[SELECTED EXTRACT Boundary: Start]
Image: A film still showing tourists panning for gold (SPRA 0198.02.09, Fonds 198: Ward-Marcy family fonds)
Movie Monday highlights videos from the Archives’ film collection. Every week, an archival film will be featured on our YouTube channel and here on our blog. The Movie Monday project is made possible with the generous funding support of Swan City Rotary Club of Grande Prairie.
Today’s Movie Monday brings our vacation series to a close. We’ve visited various provinces and states throughout the summer and will be concluding our journey with a visit to South Dakota. Today’s film is from the Ward-Marcy family fonds and was taken circa 1960. It includes scenes of children with puppies (or are they kittens?), children playing outdoors, and a vacation to the Badlands of South Dakota.
Badlands National Park covers 242,756 acres of land in southwestern South Dakota. Much like the Canadian Badlands, the rugged terrain is almost surreal with its pinnacles and gullies, spires and buttes. The Lakota people who inhabited the region were the first to call it mako sica, directly translated as “land bad”, for its extreme temperatures, harsh landscape, and lack of water. French-Canadian fur trappers referred to the land as les mauvais terres pour traverse – “bad lands to travel through”.
In the heart of this ‘bad land’ is a small community named Wall, often called the “Window to the West” or “Gateway to the Badlands”. The town boasts a number of famous tourist attractions, some of which appear in the Marcy family film. Perhaps the most well-known of the attractions is Wall Drug, a sprawling tourist mall that welcomes more than a million visitors every year. The store began as a tiny pharmacy in 1931 and drew in customers by offering free ice water. When the proprietor realized how a little advertising could bring in a whole lot of tourists, he began constructing signs all across the United States. At the peak in the 60s, when the Marcy family visited, Wall Drug boasted more than 3,000 highway signs. Though the building itself is not shown in the film, there is a close-up shot of a moving Wall Drug billboard announcing the store’s proximity – only 5 blocks away!
[SELECTED EXTRACT Boundary: End]
[EXTRACTED MATERIAL Boundary: Start]
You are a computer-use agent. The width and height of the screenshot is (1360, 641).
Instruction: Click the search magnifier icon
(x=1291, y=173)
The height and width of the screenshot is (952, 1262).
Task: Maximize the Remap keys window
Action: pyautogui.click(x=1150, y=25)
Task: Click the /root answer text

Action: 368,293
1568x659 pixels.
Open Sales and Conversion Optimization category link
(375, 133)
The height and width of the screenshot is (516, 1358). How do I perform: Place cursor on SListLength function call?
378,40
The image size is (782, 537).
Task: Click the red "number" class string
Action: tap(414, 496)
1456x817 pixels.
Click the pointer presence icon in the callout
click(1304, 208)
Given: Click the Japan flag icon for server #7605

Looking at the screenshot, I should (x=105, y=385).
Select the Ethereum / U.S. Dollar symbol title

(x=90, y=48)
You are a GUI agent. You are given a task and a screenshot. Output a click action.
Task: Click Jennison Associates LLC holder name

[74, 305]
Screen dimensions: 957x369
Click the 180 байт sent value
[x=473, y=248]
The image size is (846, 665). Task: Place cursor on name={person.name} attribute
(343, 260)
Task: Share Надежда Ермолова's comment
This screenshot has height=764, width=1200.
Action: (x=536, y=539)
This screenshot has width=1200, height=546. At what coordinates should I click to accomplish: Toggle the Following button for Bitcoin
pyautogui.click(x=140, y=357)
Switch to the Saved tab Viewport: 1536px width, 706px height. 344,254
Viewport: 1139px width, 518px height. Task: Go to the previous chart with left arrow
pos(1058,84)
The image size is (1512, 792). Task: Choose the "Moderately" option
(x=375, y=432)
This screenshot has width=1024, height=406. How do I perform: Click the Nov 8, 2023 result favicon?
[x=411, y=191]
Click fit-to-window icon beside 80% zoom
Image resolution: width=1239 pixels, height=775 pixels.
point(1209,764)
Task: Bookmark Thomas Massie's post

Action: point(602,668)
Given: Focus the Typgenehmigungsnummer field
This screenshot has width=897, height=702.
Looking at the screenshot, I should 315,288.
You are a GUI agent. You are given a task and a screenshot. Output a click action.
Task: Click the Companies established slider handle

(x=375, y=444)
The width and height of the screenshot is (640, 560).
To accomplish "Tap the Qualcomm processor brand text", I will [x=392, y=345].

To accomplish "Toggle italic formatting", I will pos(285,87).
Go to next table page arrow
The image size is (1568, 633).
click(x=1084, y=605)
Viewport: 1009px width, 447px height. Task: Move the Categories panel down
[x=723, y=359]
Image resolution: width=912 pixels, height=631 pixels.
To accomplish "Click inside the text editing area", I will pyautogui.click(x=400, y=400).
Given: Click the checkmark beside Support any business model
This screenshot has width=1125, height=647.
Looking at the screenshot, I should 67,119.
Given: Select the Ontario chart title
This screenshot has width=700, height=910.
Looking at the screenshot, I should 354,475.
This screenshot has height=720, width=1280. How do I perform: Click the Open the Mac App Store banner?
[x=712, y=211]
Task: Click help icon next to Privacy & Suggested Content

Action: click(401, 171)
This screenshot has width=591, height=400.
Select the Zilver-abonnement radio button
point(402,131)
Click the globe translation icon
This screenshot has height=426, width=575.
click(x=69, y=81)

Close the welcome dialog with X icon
[EXTRACTED MATERIAL Boundary: End]
= PROBLEM SET =
(a) Answer these questions about the Movie Monday post, one answer per line:
(i) How many acres does Badlands National Park cover?
(ii) What did Wall Drug offer for free to draw in customers when it began?
(iii) Around what year was today's film from the Ward-Marcy family fonds taken?
(b) Can you sum up the Movie Monday post in two sentences?
(c) How would the Movie Monday post read from "Image: A film" up to and including "of Grande Prairie." if "Every week" were changed to "Each week"?

= RESULTS OF THE TASKS =
(a)
(i) 242,756 acres
(ii) Ice water
(iii) Circa 1960

(b) The final film in the Archives' Movie Monday vacation series, taken circa 1960 and drawn from the Ward-Marcy family fonds, shows children with puppies or kittens, children playing outdoors, and a vacation to the Badlands of South Dakota. The post describes Badlands National Park and the nearby town of Wall, home of the Wall Drug tourist mall, whose moving billboard appears in a close-up shot in the film.

(c)
Image: A film still showing tourists panning for gold (SPRA 0198.02.09, Fonds 198: Ward-Marcy family fonds)
Movie Monday highlights videos from the Archives’ film collection. Each week, an archival film will be featured on our YouTube channel and here on our blog. The Movie Monday project is made possible with the generous funding support of Swan City Rotary Club of Grande Prairie.